Last September, in a move that has polarized activists and people living with HIV, the Centers for Disease Control (CDC) issued sweeping new recommendations to “normalize” HIV testing. The guidelines drop pretest counseling and written consent requirements—and urge that positive people’s names be reported to sexual partners and state health departments, just like the names of those diagnosed with syphilis or TB. The initiative, which many care providers say they will adopt in the coming year, explodes the idea of “AIDS exceptionalism.” The idea holds, basically, that of all the diseases blighting the earth, AIDS is by far the most stigmatizing. To protect those being tested for and diagnosed with AIDS against discrimination, the theory goes, special privacy protections are essential—even if these protections reinforce the very notion they combat. Namely, that people living with AIDS suffer in a world unto themselves, incomparable to those suffering from, say, cancer or leukemia.
Back when AIDS was almost exclusively associated with such “problem populations” as gay men and drug users—and when those infected with the disease invariably died, with very visible, telltale symptoms—the protections seemed warranted. But now that treatment breakthroughs have supposedly made living with AIDS “manageable” for many, does AIDS exceptionalism have any merit? If living a long life with AIDS is now possible, why overdramatize testing with needless obstacles—especially when an estimated 250,000 positive Americans don’t know their status? By making testing as routine as a blood pressure screening, the CDC argues, these people can quickly get on with their manageable lives.

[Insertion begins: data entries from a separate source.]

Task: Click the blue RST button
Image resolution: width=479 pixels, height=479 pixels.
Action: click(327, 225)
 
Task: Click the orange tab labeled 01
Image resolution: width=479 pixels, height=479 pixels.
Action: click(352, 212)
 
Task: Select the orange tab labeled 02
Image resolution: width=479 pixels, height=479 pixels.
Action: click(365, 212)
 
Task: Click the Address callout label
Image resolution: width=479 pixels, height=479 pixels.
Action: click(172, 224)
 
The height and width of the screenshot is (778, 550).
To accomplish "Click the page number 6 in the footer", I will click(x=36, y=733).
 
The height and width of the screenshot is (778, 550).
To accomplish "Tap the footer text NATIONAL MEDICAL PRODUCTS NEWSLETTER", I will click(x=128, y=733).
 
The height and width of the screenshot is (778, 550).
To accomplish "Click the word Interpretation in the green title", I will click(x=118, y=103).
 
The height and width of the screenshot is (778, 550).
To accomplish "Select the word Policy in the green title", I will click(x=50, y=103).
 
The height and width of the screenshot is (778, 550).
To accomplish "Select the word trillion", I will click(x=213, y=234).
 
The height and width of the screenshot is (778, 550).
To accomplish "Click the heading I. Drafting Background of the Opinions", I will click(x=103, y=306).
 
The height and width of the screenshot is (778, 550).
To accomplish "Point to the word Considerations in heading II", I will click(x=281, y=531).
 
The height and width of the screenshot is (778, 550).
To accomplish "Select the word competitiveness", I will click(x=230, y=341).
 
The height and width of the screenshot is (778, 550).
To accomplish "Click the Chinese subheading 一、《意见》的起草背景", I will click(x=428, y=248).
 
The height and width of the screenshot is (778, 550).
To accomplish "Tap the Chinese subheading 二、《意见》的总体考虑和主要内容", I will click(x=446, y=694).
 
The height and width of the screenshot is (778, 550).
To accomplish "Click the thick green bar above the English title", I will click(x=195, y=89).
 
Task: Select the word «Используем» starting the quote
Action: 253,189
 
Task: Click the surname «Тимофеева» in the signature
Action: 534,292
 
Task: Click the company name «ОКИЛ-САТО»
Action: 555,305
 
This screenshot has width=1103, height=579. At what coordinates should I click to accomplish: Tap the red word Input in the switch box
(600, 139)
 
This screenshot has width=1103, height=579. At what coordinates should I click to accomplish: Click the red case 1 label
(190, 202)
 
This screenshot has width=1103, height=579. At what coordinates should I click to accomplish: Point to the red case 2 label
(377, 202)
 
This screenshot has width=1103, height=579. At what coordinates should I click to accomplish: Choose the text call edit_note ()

The debate is hardly new, but 2007 will be a landmark year in its resolution. Those who consider pretest AIDS counseling needless will point out that women who get breast cancer screenings, which routinely deliver grave diagnoses, usually receive no counseling first. Those who oppose names-based reporting to health officials, meanwhile, will note that every American state has some form of a criminal statute to prosecute HIV positive people who engage in some form of sex—even, in some cases, when the sex is consensual and the positive person discloses. Could such reporting accelerate these prosecutions? Why isn’t transmitting hepatitis or HPV also criminalized?
When asked to elaborate on the guidelines, CDC spokesman Timothy Mastro, MD, simply told POZ, “By normalizing testing, we will be destigmatizing HIV testing.” Is that where the destigmatizing ends—abruptly, after the testing? Indeed, we wonder whether the relentless disease comparison that the new recommendations have spurred doesn’t hide a less ambiguous issue.
Assuming that all the cases the widespread testing identifies will be guaranteed care—a big assumption— might it also be fair to ask whether we have any guidelines for post-test stigma? Could one agree that normalized testing is a public-health imperative while still wondering about the social welcome the newly diagnosed will receive? Who decided, for instance, that the many current fear-based AIDS prevention campaigns don’t make people living with HIV feel abnormal? What about the statistically bogus myth of the “down low”? Or the everyday fear that calling in sick from med side effects will put you on the fast track for demotion?
Noted New York City HIV doctor Lloyd Bailey says, “By making HIV an exception, we are saying that it is worse than other diseases.” But is that truly the contest we need to be winning?
Isn’t That Special?
The CDC boldly aims to destigmatize HIV—by making screening “normal.”